Edit the material starting at the line that contains "You are a GUI" and ending at the line that contains "coord(1124,46)", swapping "click action" for "tap action" and keeping everything else the same. Give only those lines, without the pictures.

### Material shown

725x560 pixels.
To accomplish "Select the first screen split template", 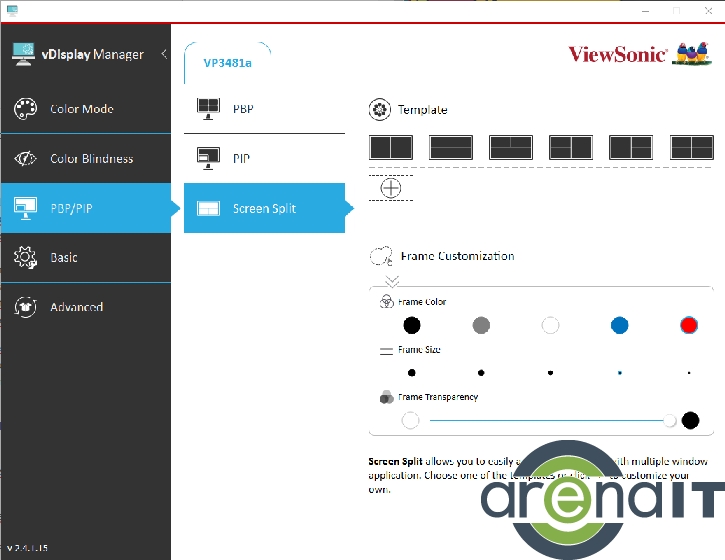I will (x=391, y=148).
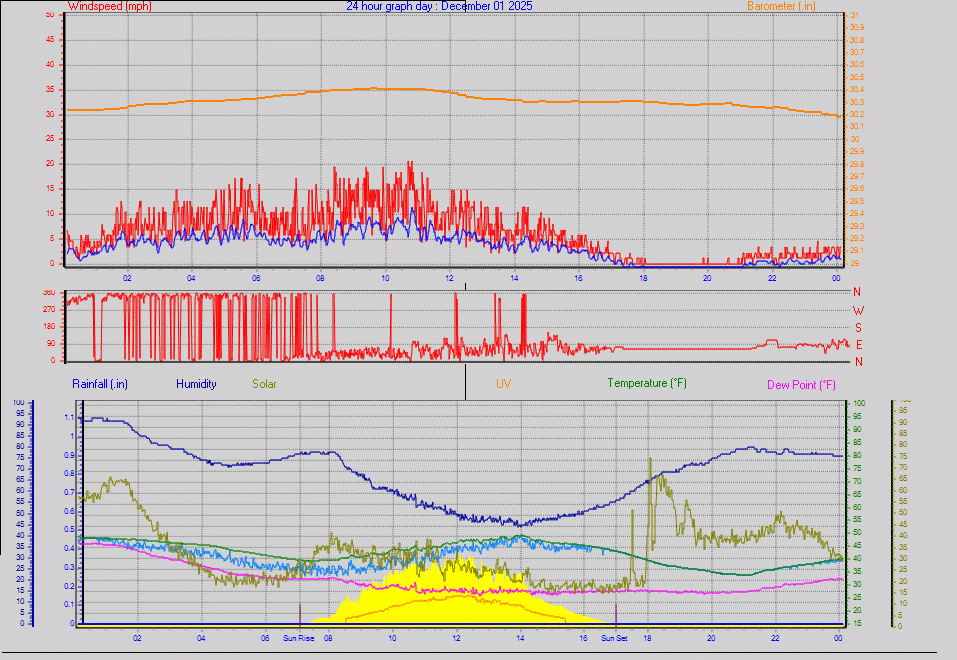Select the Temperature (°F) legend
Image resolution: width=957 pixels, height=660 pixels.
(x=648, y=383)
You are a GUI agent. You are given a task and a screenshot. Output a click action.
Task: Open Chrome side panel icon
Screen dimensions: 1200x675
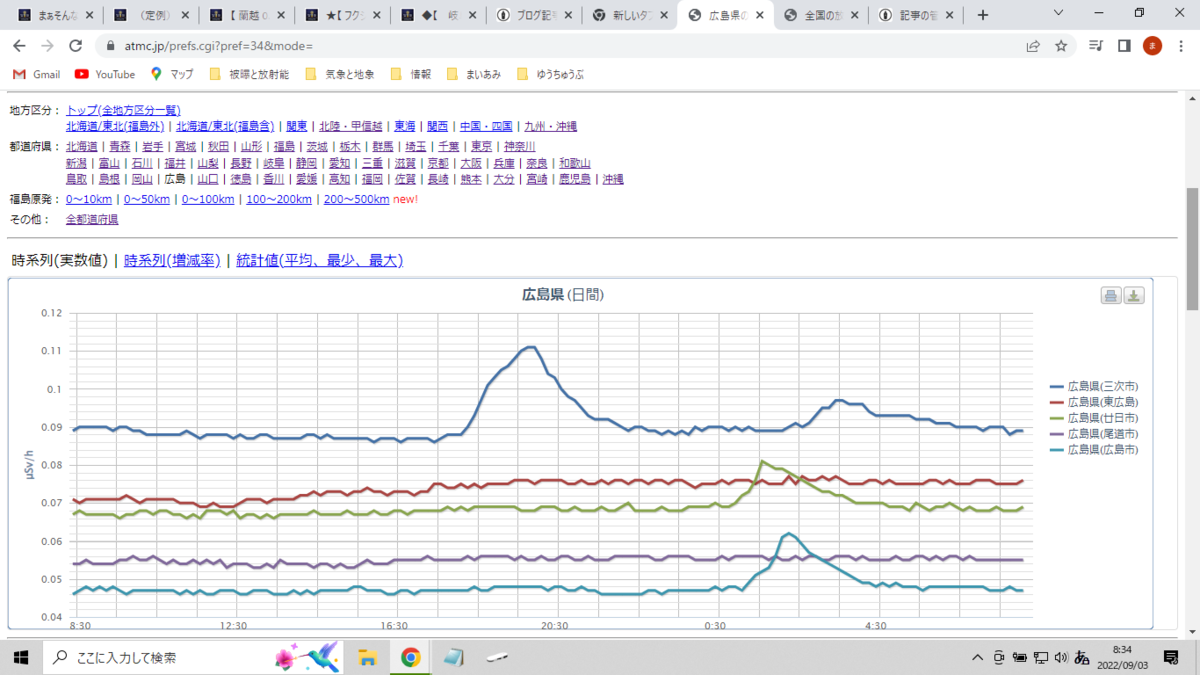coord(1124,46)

######
### Material shown

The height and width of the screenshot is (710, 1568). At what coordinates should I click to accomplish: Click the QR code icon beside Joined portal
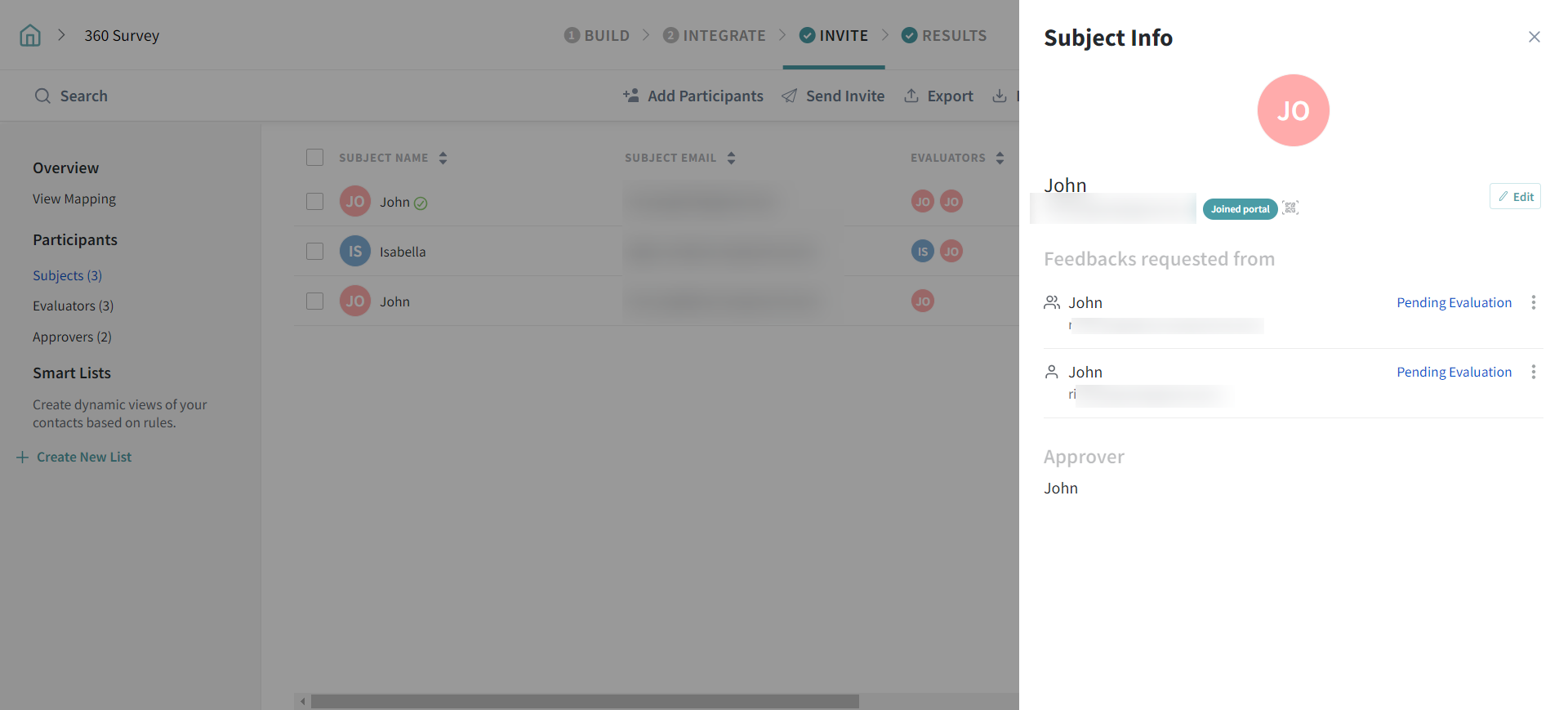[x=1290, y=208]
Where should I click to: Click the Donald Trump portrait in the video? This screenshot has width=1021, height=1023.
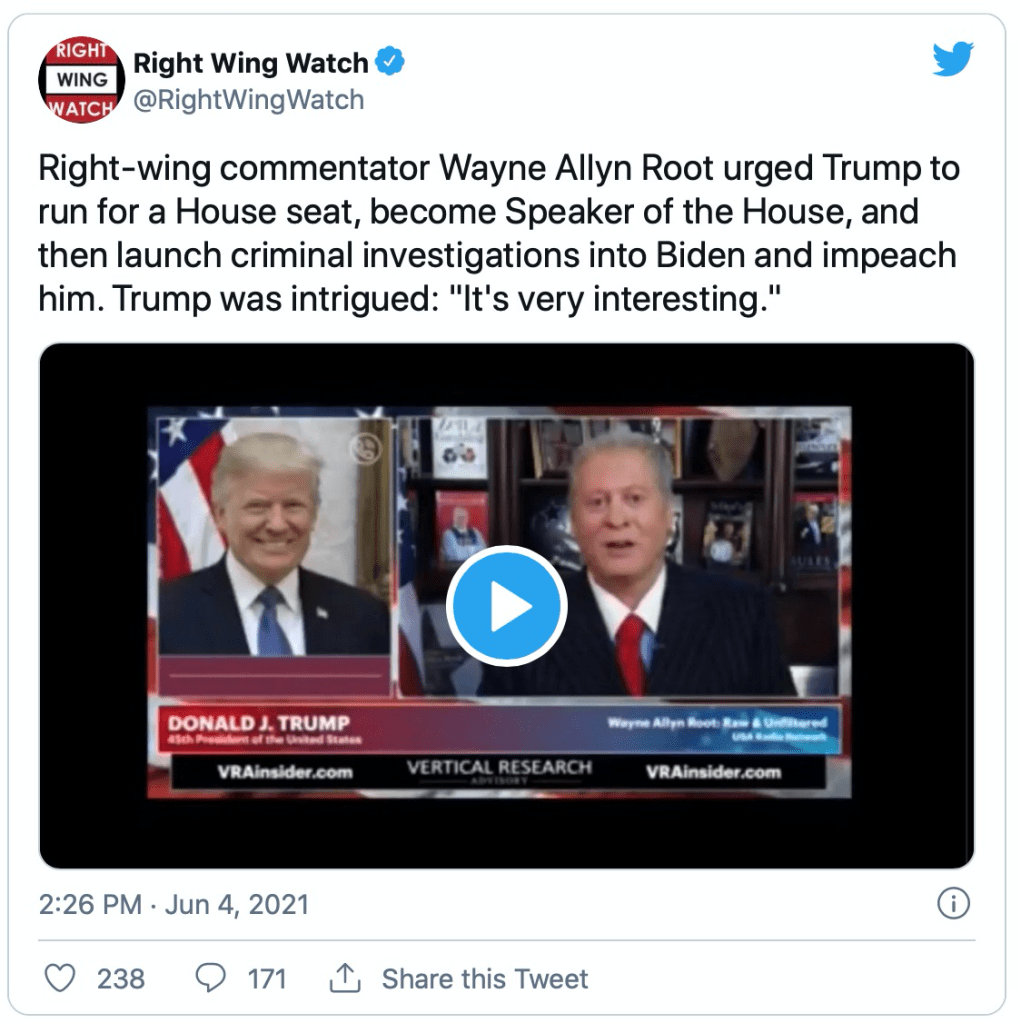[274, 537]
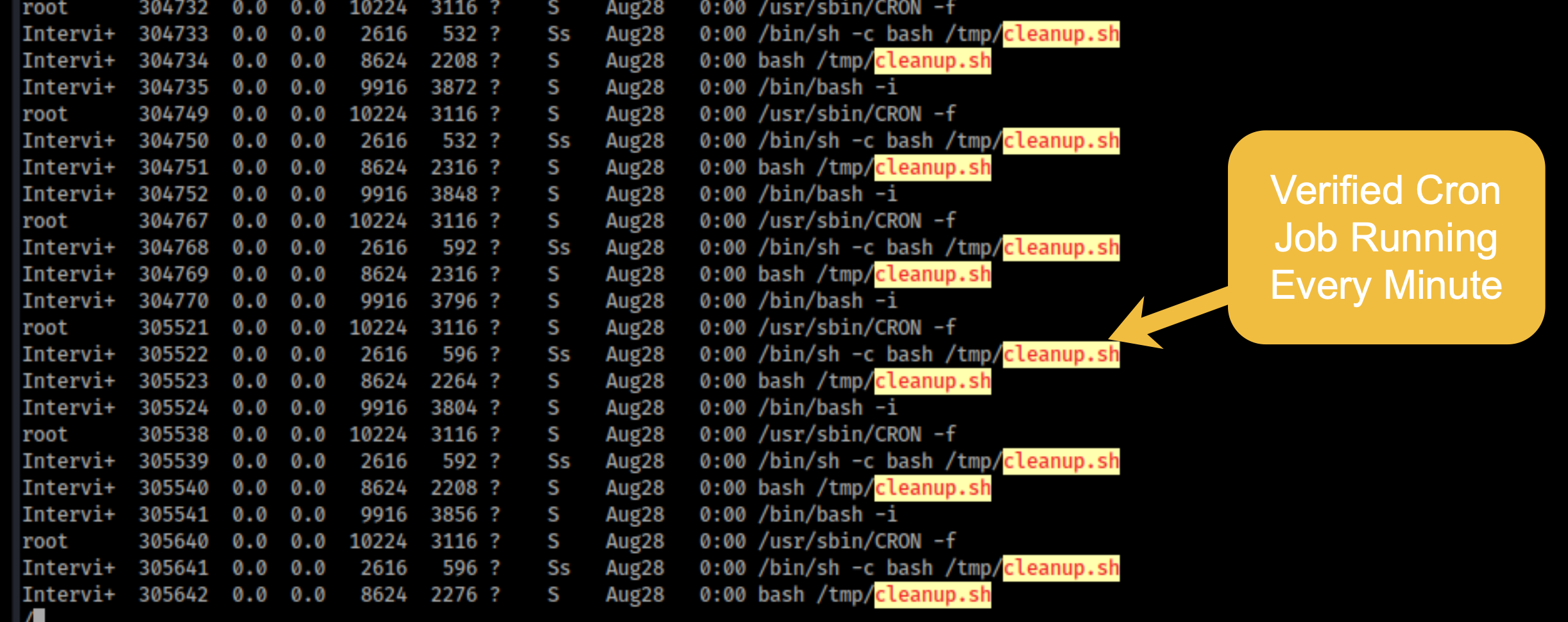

######

Final result -
You are a GUI agent. You are given a task and a screenshot. Output a tap action.
Task: Open Chrome side panel icon
Screen dimensions: 1200x675
coord(1124,46)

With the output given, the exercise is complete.